> [Exercise details]:
Please turn the stretch of the records below from the line containing "Task: Open PowerPoint icon in the apps tile" through the line containing "Click the Queueing" into a JSON list of strings, one string per line, leaving out any blank lines.

> [Information given]:
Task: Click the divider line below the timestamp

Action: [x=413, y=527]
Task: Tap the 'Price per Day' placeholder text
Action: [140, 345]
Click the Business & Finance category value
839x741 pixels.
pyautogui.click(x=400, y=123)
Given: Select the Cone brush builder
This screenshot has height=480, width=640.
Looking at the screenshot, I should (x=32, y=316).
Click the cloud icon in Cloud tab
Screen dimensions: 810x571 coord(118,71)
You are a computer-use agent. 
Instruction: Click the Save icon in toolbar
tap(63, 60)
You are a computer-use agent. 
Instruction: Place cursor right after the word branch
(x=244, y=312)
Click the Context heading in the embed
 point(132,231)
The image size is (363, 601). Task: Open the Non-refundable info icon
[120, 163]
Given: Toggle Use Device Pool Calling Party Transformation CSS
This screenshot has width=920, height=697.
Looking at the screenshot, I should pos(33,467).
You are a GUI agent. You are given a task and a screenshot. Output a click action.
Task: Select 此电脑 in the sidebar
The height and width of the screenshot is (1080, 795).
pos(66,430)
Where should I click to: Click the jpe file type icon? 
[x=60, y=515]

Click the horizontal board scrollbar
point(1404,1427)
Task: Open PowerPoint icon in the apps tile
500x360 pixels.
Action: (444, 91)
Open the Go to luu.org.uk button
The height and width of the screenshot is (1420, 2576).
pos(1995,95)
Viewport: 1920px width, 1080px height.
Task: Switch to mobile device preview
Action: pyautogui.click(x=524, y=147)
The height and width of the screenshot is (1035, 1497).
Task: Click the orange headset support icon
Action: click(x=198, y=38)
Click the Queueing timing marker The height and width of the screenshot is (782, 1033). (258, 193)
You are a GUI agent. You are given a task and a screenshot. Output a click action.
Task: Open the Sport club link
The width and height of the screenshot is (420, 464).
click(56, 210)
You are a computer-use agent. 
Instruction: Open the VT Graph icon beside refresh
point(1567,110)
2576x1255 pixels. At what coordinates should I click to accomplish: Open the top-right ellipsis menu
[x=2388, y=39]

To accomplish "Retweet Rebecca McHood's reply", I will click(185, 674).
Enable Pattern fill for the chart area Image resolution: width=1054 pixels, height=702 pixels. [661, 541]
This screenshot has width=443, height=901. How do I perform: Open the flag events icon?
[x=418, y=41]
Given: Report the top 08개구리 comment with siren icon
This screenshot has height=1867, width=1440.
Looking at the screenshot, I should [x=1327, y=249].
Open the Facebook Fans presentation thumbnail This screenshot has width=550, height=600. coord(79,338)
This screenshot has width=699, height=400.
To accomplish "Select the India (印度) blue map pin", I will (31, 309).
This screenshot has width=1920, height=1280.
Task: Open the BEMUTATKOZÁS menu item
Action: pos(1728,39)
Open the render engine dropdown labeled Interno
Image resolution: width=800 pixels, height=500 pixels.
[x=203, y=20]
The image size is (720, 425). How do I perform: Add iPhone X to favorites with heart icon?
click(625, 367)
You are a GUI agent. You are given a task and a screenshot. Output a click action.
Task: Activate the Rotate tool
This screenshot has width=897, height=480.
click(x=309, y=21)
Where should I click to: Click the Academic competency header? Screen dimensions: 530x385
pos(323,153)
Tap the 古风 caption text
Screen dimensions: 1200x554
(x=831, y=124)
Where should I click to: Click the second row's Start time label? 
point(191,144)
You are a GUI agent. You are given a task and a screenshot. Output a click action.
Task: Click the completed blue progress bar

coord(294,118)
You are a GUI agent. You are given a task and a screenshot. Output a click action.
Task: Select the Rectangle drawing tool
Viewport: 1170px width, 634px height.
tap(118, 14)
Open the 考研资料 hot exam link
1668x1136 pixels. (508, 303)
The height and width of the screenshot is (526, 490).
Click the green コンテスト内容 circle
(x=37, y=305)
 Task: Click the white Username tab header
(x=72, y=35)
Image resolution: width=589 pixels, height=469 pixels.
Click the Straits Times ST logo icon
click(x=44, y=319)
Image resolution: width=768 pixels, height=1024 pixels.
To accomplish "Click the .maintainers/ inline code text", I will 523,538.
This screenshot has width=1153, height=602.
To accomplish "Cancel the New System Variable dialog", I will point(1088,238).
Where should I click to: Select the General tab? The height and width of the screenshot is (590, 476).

> [Exercise result]:
[
  "Task: Open PowerPoint icon in the apps tile",
  "500x360 pixels.",
  "Action: (444, 91)",
  "Open the Go to luu.org.uk button",
  "The height and width of the screenshot is (1420, 2576).",
  "pos(1995,95)",
  "Viewport: 1920px width, 1080px height.",
  "Task: Switch to mobile device preview",
  "Action: pyautogui.click(x=524, y=147)",
  "The height and width of the screenshot is (1035, 1497).",
  "Task: Click the orange headset support icon",
  "Action: click(x=198, y=38)",
  "Click the Queueing timing marker The height and width of the screenshot is (782, 1033). (258, 193)"
]